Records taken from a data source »
════════════════════

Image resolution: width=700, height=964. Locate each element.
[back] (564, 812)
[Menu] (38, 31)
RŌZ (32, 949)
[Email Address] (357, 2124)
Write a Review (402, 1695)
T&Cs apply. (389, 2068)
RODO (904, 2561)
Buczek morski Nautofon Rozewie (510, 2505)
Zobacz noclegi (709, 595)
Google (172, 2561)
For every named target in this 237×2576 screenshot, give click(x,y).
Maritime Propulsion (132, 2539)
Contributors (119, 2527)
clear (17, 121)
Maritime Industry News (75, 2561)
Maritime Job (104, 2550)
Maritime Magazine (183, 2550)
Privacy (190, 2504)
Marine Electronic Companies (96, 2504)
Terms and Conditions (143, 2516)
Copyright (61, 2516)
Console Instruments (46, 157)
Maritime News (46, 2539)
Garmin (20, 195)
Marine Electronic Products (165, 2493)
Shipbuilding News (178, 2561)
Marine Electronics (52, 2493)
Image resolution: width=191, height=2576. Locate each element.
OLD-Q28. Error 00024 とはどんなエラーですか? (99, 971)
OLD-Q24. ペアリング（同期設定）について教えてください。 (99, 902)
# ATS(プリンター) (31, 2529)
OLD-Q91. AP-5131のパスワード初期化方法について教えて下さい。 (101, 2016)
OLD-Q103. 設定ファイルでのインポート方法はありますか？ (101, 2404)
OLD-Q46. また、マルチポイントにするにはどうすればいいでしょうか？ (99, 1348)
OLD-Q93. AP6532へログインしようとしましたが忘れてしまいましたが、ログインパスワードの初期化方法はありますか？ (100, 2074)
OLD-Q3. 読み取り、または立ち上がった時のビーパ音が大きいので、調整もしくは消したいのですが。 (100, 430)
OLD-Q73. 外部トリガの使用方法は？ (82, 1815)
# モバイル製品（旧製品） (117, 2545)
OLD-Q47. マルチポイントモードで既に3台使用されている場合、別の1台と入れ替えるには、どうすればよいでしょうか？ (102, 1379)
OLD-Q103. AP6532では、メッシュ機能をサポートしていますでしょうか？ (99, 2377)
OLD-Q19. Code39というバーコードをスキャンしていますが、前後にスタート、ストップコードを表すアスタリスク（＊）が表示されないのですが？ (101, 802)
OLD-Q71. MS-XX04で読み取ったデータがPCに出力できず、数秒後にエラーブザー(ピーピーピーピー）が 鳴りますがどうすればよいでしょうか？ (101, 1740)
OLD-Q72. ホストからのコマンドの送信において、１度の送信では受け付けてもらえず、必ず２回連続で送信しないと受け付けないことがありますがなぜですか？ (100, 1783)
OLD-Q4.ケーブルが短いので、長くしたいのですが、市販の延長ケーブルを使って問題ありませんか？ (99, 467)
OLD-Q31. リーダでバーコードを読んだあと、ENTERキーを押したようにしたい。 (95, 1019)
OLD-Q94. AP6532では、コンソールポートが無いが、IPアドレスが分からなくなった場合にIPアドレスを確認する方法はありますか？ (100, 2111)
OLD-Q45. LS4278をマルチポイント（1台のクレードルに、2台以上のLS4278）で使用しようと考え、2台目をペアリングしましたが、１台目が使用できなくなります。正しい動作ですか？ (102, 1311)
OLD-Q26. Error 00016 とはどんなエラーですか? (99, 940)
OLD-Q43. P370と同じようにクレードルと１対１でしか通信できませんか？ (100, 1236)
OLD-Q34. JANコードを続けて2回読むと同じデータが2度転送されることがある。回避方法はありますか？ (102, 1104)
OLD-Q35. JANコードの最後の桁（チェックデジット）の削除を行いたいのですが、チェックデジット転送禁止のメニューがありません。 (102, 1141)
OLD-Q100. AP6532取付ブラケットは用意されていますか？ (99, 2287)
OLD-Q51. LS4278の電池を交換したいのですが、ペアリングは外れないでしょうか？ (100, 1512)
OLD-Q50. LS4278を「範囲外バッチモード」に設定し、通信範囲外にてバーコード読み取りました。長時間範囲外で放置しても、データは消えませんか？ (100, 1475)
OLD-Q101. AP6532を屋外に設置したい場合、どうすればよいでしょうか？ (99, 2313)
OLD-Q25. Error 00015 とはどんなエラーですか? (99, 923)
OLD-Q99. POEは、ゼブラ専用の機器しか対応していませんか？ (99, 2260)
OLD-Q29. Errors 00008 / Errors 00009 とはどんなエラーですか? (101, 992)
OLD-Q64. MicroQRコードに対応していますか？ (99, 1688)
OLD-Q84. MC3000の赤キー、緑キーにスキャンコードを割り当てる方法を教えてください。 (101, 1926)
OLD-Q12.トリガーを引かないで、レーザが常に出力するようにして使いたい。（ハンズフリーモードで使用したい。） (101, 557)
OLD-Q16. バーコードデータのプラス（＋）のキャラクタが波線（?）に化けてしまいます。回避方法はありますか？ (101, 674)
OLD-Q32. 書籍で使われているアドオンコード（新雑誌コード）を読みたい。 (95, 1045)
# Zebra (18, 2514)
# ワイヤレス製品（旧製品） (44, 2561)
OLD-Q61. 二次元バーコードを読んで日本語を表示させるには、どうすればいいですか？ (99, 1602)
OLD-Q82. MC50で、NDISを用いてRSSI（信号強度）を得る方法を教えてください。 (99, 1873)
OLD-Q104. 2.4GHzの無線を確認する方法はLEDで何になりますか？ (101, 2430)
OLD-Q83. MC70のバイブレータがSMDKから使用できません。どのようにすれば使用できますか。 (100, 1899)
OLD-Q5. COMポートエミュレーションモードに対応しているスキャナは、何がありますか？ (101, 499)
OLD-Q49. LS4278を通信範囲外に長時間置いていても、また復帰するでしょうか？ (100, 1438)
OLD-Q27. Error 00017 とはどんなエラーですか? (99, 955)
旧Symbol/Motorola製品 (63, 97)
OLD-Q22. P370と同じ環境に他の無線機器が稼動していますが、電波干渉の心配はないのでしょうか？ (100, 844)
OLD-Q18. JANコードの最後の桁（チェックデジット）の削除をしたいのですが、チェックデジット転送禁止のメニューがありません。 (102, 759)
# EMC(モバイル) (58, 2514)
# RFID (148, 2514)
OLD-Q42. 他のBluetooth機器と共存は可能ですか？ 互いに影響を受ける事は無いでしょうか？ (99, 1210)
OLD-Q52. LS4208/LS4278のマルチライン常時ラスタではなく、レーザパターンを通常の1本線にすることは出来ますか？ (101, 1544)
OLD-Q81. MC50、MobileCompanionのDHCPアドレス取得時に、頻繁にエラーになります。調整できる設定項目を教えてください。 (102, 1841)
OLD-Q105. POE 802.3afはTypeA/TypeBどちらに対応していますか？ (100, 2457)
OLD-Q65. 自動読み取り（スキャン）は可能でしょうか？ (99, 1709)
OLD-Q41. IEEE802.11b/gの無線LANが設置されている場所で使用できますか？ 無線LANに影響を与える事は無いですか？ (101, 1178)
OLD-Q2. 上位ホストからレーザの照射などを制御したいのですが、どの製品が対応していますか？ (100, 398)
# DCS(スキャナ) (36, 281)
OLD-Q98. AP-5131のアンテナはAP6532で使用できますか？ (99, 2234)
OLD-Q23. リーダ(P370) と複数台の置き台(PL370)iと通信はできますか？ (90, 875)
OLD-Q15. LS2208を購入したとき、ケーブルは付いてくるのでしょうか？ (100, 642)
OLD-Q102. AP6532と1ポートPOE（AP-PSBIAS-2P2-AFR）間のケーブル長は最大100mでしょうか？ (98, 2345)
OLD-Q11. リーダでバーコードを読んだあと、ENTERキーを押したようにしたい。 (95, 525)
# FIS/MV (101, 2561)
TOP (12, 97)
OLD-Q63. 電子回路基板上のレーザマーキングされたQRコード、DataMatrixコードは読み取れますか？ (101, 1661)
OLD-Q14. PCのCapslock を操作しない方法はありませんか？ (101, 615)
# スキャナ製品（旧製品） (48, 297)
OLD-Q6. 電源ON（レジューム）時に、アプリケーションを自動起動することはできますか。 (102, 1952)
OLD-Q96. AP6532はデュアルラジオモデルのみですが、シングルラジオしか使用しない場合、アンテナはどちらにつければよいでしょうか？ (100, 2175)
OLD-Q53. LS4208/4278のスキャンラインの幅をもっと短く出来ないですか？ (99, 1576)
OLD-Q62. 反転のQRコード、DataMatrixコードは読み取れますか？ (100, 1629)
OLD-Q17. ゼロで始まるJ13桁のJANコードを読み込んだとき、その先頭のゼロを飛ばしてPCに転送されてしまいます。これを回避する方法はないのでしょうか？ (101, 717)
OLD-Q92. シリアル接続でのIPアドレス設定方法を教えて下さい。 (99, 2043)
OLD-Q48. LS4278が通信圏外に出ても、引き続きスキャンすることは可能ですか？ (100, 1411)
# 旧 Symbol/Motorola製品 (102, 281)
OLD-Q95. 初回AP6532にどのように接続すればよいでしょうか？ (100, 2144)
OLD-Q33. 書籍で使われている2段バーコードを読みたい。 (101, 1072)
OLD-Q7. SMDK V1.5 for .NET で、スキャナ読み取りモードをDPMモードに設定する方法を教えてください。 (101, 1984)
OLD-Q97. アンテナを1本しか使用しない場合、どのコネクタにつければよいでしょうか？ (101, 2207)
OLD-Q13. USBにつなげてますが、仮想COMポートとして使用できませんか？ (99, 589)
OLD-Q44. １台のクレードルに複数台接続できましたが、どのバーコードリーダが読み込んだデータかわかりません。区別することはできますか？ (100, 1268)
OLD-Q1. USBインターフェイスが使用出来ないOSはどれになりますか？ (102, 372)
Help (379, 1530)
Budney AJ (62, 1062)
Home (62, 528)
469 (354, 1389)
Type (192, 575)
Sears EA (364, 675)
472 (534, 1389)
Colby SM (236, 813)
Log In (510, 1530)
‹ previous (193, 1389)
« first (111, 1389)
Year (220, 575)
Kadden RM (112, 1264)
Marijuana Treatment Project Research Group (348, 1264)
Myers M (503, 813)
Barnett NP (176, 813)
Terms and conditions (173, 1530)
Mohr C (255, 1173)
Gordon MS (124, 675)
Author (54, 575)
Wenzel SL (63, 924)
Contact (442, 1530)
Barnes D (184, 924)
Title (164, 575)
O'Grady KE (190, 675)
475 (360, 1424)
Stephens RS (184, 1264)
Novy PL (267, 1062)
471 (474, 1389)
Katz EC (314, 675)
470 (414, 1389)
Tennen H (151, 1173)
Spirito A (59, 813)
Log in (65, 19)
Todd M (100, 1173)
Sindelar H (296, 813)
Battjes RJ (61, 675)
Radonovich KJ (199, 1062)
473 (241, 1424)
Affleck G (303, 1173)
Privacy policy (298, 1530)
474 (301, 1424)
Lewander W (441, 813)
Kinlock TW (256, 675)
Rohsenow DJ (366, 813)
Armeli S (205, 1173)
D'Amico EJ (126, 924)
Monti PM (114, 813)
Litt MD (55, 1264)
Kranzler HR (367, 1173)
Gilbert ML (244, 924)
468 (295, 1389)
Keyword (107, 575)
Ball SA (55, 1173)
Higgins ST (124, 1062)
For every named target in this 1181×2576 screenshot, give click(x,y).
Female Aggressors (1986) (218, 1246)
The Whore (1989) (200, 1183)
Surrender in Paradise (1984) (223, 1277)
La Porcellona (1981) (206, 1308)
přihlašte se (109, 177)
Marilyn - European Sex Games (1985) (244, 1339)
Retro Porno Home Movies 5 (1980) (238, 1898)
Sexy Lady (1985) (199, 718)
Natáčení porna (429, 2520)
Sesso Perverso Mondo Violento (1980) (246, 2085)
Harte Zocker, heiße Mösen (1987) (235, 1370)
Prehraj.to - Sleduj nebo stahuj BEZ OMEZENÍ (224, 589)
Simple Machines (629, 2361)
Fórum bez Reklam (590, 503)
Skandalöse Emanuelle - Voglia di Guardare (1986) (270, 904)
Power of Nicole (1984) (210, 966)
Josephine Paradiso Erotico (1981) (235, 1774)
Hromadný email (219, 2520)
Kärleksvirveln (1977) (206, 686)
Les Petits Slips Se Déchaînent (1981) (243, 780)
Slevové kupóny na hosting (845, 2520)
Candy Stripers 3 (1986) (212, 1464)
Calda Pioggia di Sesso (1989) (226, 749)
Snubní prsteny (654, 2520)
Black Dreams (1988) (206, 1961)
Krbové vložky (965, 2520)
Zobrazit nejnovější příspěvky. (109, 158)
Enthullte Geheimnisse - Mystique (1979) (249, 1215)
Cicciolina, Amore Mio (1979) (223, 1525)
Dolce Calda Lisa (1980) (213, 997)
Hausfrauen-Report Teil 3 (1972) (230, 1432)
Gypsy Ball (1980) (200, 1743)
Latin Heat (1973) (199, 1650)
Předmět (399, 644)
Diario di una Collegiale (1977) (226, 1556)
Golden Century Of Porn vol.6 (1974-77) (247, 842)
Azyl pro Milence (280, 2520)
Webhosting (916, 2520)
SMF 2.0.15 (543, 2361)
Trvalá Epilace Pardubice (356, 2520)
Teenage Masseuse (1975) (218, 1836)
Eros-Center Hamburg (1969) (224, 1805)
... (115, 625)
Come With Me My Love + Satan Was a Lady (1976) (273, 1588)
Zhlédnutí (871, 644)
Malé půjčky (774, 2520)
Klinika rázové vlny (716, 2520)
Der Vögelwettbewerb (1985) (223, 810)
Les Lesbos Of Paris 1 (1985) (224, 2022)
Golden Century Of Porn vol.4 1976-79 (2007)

════════════════════

DIRECTIONS » Render the items above as a numbered list, from the line with "鳴りますがどうすればよいでしょうか？ (101, 1740)" to the line with "OLD-Q26. Error 00016 とはどんなエラーですか? (99, 940)", both included, and leave out any blank lines.

RESULT FOR THIS TASK »
1. OLD-Q71. MS-XX04で読み取ったデータがPCに出力できず、数秒後にエラーブザー(ピーピーピーピー）が 鳴りますがどうすればよいでしょうか？ (101, 1740)
2. OLD-Q72. ホストからのコマンドの送信において、１度の送信では受け付けてもらえず、必ず２回連続で送信しないと受け付けないことがありますがなぜですか？ (100, 1783)
3. OLD-Q4.ケーブルが短いので、長くしたいのですが、市販の延長ケーブルを使って問題ありませんか？ (99, 467)
4. OLD-Q31. リーダでバーコードを読んだあと、ENTERキーを押したようにしたい。 (95, 1019)
5. OLD-Q94. AP6532では、コンソールポートが無いが、IPアドレスが分からなくなった場合にIPアドレスを確認する方法はありますか？ (100, 2111)
6. OLD-Q45. LS4278をマルチポイント（1台のクレードルに、2台以上のLS4278）で使用しようと考え、2台目をペアリングしましたが、１台目が使用できなくなります。正しい動作ですか？ (102, 1311)
7. OLD-Q26. Error 00016 とはどんなエラーですか? (99, 940)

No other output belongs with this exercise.